§ **TASK**:
The line containing "Image resolution: width=596" marks the start. Return it and every later line of the listing below exactly, ending with the last one.

|---|

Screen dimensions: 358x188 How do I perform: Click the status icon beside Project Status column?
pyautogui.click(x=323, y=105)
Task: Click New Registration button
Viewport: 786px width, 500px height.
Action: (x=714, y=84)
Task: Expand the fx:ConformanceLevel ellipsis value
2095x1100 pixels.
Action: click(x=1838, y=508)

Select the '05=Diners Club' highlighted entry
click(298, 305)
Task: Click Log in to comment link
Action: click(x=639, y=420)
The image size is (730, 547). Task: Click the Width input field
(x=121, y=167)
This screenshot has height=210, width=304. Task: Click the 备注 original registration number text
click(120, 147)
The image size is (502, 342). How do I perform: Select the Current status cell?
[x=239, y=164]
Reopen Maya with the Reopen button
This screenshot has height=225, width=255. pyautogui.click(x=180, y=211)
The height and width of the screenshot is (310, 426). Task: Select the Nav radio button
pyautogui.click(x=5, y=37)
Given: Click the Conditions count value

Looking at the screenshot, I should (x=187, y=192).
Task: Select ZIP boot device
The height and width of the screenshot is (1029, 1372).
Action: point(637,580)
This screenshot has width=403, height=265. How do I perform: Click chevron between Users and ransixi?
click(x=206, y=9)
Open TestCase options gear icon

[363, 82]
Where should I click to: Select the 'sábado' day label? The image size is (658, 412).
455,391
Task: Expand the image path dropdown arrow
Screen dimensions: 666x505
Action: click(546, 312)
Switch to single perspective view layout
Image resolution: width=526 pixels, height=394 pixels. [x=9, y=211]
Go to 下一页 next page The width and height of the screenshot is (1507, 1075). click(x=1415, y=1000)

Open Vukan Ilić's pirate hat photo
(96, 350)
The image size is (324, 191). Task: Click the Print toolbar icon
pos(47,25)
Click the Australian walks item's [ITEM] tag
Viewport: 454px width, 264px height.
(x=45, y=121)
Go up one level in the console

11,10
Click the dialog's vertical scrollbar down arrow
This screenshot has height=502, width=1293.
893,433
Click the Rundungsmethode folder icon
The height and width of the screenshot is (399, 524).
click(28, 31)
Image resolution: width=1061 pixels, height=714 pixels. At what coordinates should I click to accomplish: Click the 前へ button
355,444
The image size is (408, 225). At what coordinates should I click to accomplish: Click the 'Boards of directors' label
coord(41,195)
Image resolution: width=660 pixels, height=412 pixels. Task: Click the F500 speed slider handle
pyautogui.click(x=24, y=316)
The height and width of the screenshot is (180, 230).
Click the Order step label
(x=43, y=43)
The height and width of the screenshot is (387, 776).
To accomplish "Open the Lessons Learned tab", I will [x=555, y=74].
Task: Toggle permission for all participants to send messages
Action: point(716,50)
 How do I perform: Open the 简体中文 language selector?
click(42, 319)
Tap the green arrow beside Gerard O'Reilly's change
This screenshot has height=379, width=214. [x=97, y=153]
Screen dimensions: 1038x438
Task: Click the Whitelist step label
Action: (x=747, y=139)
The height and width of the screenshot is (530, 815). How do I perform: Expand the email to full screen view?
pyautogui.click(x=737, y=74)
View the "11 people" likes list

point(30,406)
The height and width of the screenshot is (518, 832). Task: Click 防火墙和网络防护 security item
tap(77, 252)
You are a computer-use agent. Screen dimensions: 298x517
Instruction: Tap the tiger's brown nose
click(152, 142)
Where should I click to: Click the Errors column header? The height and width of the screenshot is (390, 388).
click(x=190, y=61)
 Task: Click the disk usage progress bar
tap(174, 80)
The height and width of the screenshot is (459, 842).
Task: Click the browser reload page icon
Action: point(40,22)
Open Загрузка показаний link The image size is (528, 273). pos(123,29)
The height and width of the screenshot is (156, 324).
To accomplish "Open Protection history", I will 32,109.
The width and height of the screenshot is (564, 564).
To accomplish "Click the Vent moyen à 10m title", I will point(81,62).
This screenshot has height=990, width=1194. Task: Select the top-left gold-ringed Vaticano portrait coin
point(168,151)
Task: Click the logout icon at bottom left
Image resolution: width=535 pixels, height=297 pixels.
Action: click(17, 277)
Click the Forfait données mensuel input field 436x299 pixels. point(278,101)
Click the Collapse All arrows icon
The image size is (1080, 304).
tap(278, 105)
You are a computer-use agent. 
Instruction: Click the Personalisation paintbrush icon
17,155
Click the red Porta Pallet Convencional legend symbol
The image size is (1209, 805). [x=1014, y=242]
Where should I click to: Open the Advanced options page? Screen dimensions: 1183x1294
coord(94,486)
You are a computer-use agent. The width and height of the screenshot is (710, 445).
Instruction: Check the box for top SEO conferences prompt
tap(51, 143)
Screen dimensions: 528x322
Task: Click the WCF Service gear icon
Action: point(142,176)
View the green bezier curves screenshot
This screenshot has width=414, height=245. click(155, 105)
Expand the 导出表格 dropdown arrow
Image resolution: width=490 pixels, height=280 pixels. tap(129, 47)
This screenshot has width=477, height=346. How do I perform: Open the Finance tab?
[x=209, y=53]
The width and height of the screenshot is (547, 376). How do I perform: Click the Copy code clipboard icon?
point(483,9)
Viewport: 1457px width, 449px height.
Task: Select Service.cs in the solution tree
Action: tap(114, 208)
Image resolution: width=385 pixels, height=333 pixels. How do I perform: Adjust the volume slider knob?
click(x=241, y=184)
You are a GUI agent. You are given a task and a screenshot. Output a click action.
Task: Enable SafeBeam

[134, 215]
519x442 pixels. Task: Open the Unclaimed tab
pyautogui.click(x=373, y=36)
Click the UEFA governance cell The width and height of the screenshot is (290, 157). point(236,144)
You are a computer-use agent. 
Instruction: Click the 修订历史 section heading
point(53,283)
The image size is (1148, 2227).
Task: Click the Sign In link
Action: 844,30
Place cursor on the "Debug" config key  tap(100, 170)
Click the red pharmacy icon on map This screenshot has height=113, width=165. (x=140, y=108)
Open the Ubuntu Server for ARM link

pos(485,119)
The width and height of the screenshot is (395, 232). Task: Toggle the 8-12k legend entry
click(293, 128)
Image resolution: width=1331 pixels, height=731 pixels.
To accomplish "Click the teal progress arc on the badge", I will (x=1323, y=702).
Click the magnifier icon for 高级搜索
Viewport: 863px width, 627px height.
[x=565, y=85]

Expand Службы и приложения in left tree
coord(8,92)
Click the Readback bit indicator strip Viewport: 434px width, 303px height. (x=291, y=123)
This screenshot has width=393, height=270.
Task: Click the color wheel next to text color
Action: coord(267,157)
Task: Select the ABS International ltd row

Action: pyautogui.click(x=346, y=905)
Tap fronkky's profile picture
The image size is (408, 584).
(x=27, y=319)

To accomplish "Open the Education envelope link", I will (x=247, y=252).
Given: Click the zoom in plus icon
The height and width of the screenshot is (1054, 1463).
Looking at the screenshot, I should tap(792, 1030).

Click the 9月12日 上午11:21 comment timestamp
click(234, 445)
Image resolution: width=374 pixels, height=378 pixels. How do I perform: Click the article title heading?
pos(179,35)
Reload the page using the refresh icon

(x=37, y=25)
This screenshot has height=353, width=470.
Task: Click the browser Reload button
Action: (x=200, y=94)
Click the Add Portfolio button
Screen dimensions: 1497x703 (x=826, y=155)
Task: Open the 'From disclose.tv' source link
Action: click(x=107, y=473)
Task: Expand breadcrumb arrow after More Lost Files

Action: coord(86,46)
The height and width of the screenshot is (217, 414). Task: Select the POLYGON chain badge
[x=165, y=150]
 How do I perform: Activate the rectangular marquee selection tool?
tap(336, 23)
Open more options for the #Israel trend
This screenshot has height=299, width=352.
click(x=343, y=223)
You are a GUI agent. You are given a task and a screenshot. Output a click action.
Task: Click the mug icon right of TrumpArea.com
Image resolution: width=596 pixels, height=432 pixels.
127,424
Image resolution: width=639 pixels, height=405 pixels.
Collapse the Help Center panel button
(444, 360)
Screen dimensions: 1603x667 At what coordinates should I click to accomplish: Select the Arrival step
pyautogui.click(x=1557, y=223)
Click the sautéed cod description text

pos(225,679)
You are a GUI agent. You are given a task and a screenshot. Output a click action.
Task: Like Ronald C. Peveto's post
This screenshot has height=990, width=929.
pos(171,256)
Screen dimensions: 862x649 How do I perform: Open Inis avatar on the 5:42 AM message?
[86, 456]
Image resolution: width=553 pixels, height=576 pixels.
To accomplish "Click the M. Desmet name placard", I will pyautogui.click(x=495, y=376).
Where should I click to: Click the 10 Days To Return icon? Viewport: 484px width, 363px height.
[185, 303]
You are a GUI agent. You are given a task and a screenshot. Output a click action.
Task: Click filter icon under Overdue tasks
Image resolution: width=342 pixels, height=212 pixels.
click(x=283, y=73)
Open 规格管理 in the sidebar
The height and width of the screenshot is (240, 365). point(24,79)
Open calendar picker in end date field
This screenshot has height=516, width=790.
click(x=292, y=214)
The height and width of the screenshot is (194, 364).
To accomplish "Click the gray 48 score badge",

|---|

§ **ANSWER BOX**:
Image resolution: width=596 pixels, height=432 pixels.
127,424
Image resolution: width=639 pixels, height=405 pixels.
Collapse the Help Center panel button
(444, 360)
Screen dimensions: 1603x667 At what coordinates should I click to accomplish: Select the Arrival step
pyautogui.click(x=1557, y=223)
Click the sautéed cod description text

pos(225,679)
You are a GUI agent. You are given a task and a screenshot. Output a click action.
Task: Like Ronald C. Peveto's post
This screenshot has height=990, width=929.
pos(171,256)
Screen dimensions: 862x649 How do I perform: Open Inis avatar on the 5:42 AM message?
[86, 456]
Image resolution: width=553 pixels, height=576 pixels.
To accomplish "Click the M. Desmet name placard", I will pyautogui.click(x=495, y=376).
Where should I click to: Click the 10 Days To Return icon? Viewport: 484px width, 363px height.
[185, 303]
You are a GUI agent. You are given a task and a screenshot. Output a click action.
Task: Click filter icon under Overdue tasks
Image resolution: width=342 pixels, height=212 pixels.
click(x=283, y=73)
Open 规格管理 in the sidebar
The height and width of the screenshot is (240, 365). point(24,79)
Open calendar picker in end date field
This screenshot has height=516, width=790.
click(x=292, y=214)
The height and width of the screenshot is (194, 364).
To accomplish "Click the gray 48 score badge",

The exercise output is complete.